Extract-subset-from-coco

In the past days, I have tried many methods to extract specific data from coco-format dataset.

Some dataset may not launched by coco officially, but any other dataset in coco-format, the dataset I used is FashionPedia, which contains many accessory imgs. I now share some experience and related code in the repo

The repo will attach 3 py files, or more, but generally could divided into 3 stage

So the code will be named Stage_{}, each file I will try to write some annotations.

Stage_1.py

In the py file, the code will use your own dataset to extract specific category and write a corresponding xml file for each img

Stage_2.py

In the stage, the code snippet will use the xml file generated in Stage_1 to generate a coco format json file.

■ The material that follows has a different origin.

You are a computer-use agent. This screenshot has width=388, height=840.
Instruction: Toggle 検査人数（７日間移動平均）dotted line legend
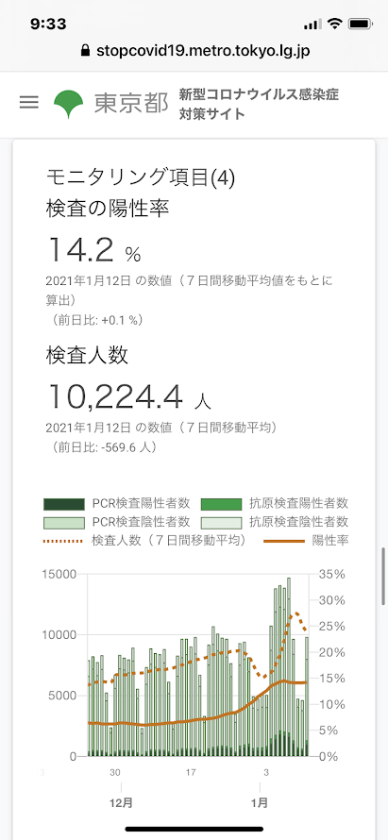(x=145, y=540)
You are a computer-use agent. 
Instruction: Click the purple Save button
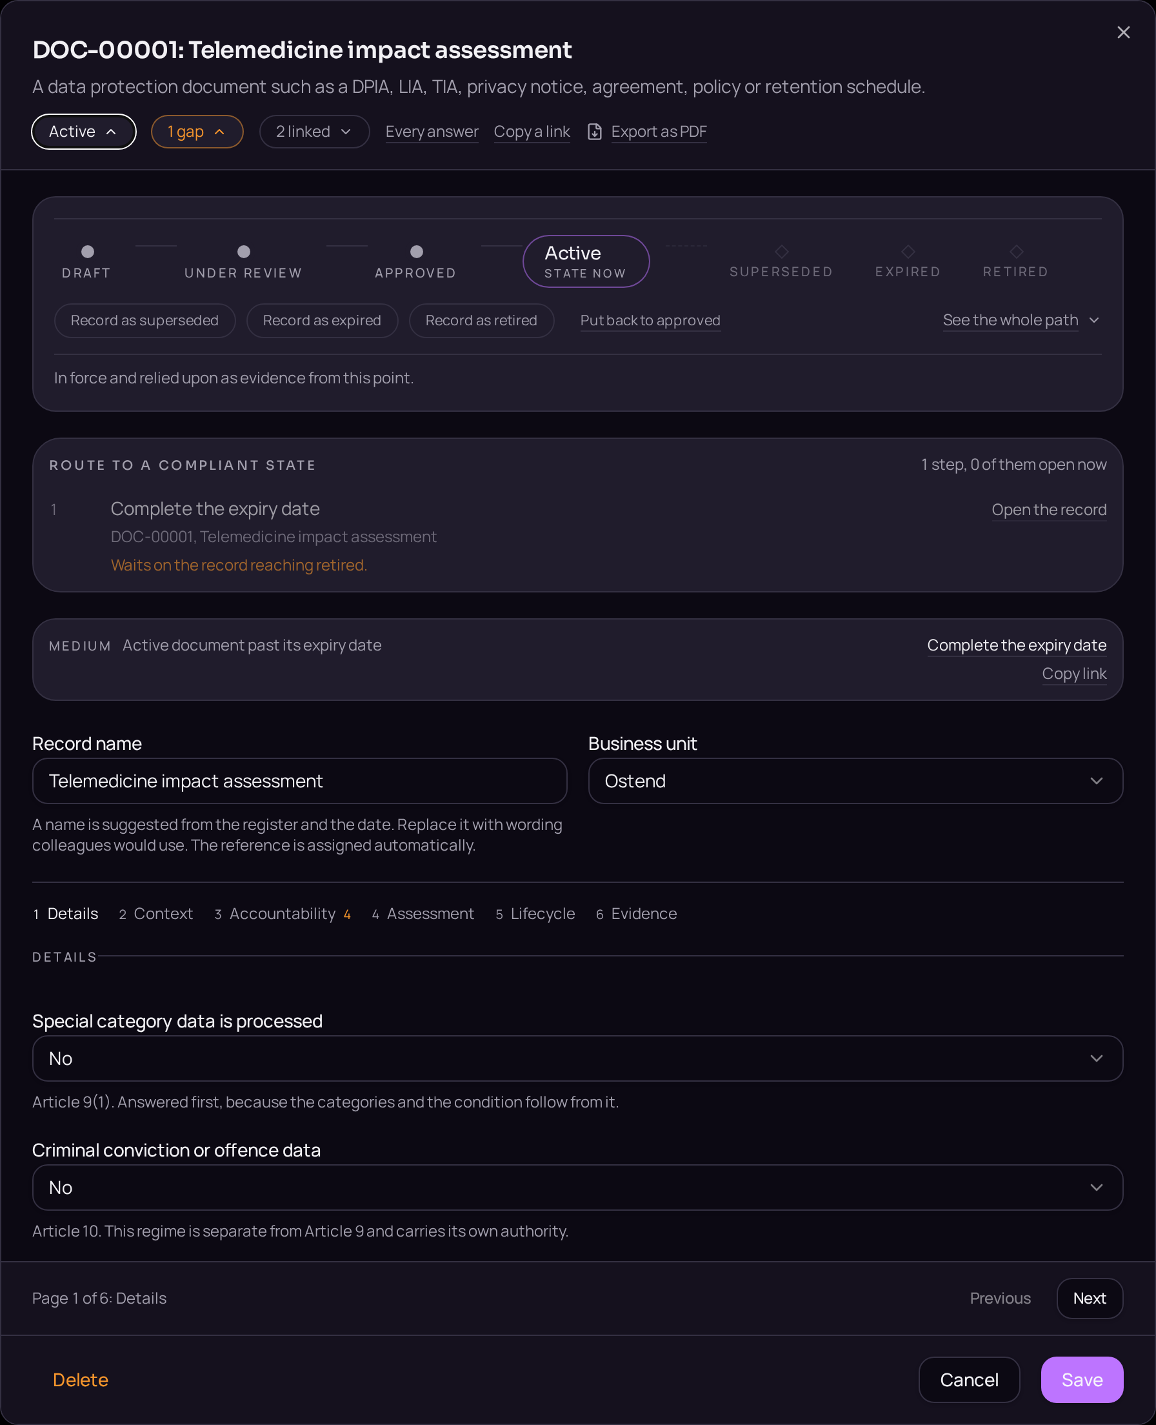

If you use coco official dataset(coco_2017), the image name is a value from a certain number, so you could also named the variable <file_name> from the minimum value, and every loop the value will +1

Stage_3.py

If you only want get a coco format annotation, the first 2 stage is enough. In Stage_3, the code will also generate a YOLO format annotation. The txt file contain the following contents: <object-class> <x> <y> <width> <height>

where <object-class> is an integer representing the class of the object,

<x> and <y> are the normalized coordinates of the center of the bounding box,

and <width> and <height> are the normalized dimensions of the bounding box

verify.py

After generate a new data subset, you could also check if you make it in a correct format. For me, I use detectron2 to check its format. Before use it, install it, I also attach code in the py file, if your device is Windows, you may refer to the official repo.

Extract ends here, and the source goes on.